Assignment ::
Please make sure what you return matches the listing below exactly, minus its pictures.

The data ::
—————

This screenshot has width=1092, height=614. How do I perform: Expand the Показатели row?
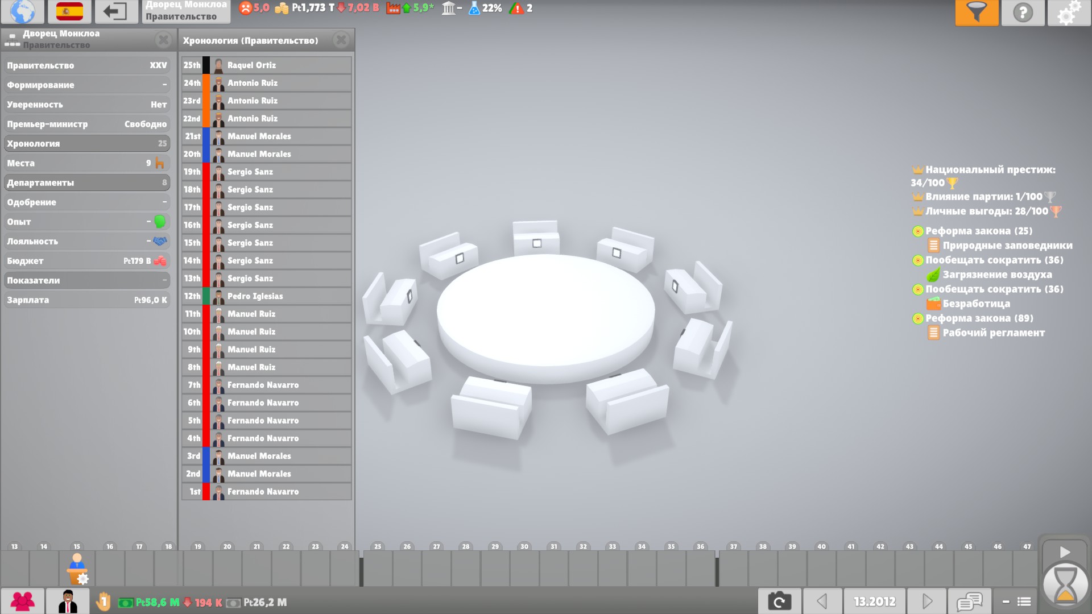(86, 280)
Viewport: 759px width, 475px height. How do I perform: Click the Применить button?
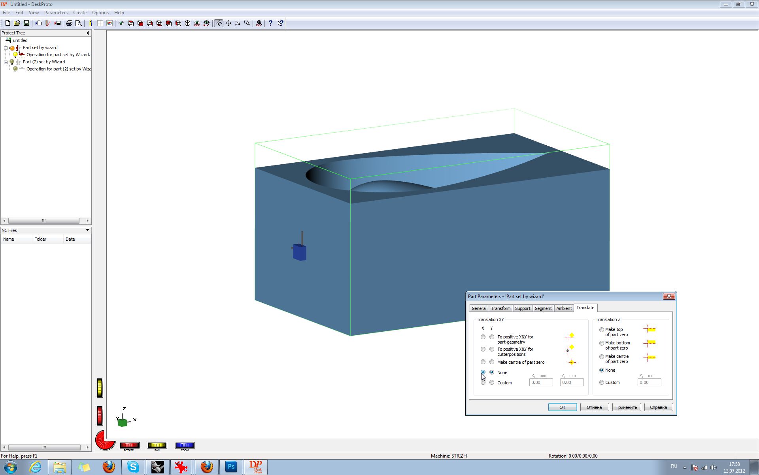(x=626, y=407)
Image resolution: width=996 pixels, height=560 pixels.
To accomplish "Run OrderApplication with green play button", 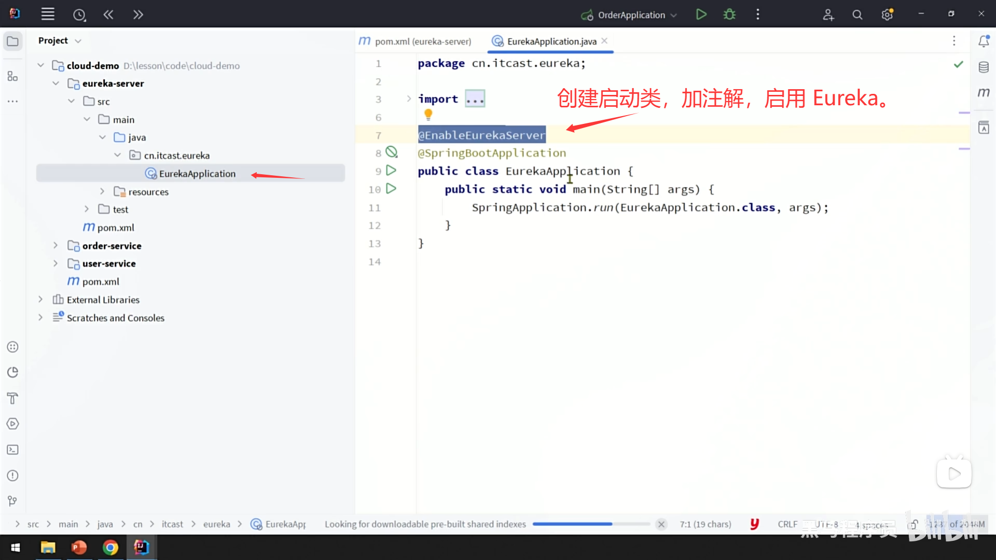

—————

Reply ::
This screenshot has width=1092, height=614. How do I perform: Expand the Показатели row?
(86, 280)
Viewport: 759px width, 475px height. How do I perform: Click the Применить button?
(x=626, y=407)
Image resolution: width=996 pixels, height=560 pixels.
To accomplish "Run OrderApplication with green play button", 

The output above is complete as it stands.